Justin Trudeau shows his true colours once again, eulogizing Castro as a ‘friend’ of his Dad’s, who ‘made significant improvements to the healthcare and education of his island nation’, whom he also had the ‘opportunity to meet’, along with his Castro’s three sons, ending up praising him as a ‘remarkable leader’.
The reaction has been swift and brutal, with the Prime Minister ridiculed with parodies of eulogies of Hitler, Pol Pot, Stalin and so on, who also ‘improved’ their nations in various insignificant ways, at least compared to their brutality. But Trudeau has doubled down:
He certainly was a polarizing figure and there certainly were significant concerns around human rights,” Trudeau told reporters Sunday. “That’s something that I’m open about and highlighted, but on the passing of his death I expressed a statement that highlighted the deep connection between the people of Canada and the people of Cuba.”

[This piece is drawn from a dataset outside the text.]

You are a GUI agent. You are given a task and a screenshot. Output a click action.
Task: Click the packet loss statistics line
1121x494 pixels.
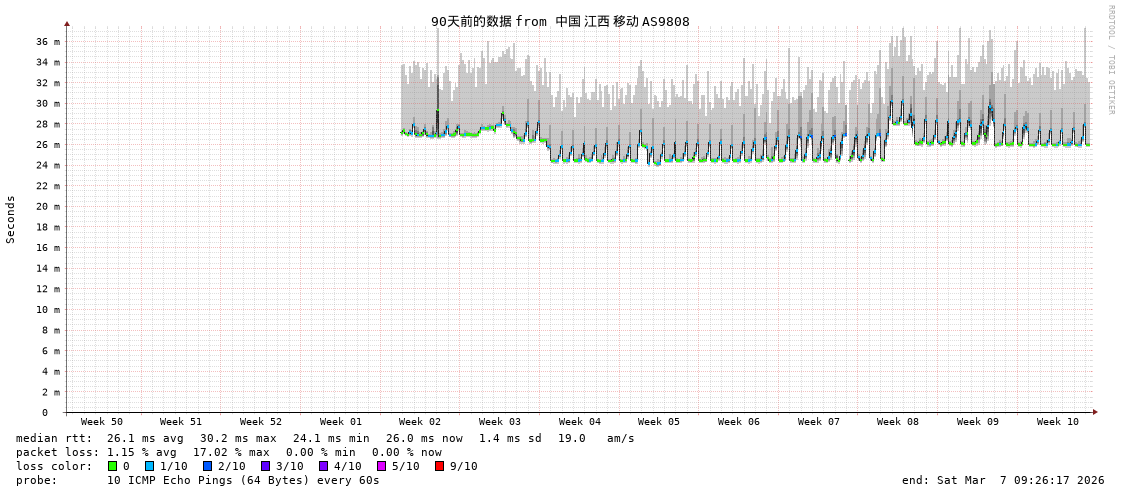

And the clincher: Trudeau “understands that some people who had been affected by the Castro regime would view things differently” than his enlightened view.
People who have been ‘affected’ by the Castro regime? Like all those shot, tortured, imprisoned, thought-controlled, brainwashed, subdued, held in coercion, and died trying to flee his corrupt regime through shark infested waters to the safe haven of Miami, Mr. Trudeau? Condescension, thy name is JT, comfy and safe within his enclave, from which he issues forth idiotic banalities.
Contrast Trudeau with Trump’s statement:
The world marks the passing of a brutal dictator who oppressed his own people for nearly six decades. Fidel Castro’s legacy is one of firing squads, theft, unimaginable suffering, poverty and the denial of fundamental human rights.”
I will leave the reader to determine which of the leaders is more accurate in his assessment. Not that one should feel schadenfreude in anyone’s death, but reality is reality. The government of Cuba has decreed nine days of enforced mourning, with no loud music or partying. I guess the people of Miami, especially those who made that crossing or descendants thereof, did not get that communiqué, and feel a bit differently from Trudeau, holding parades in ‘honour’ of the end of Castro’s regime, now that he has gone to his eternal reward, in the hands of the God in Whom he did not believe.
All we can hope is that the dictator remembered some of his early Catechism, and repented before his nonagenarian body gave out. Requiescat in pace, as I would wish to anyone, but may someone more worthy take your place.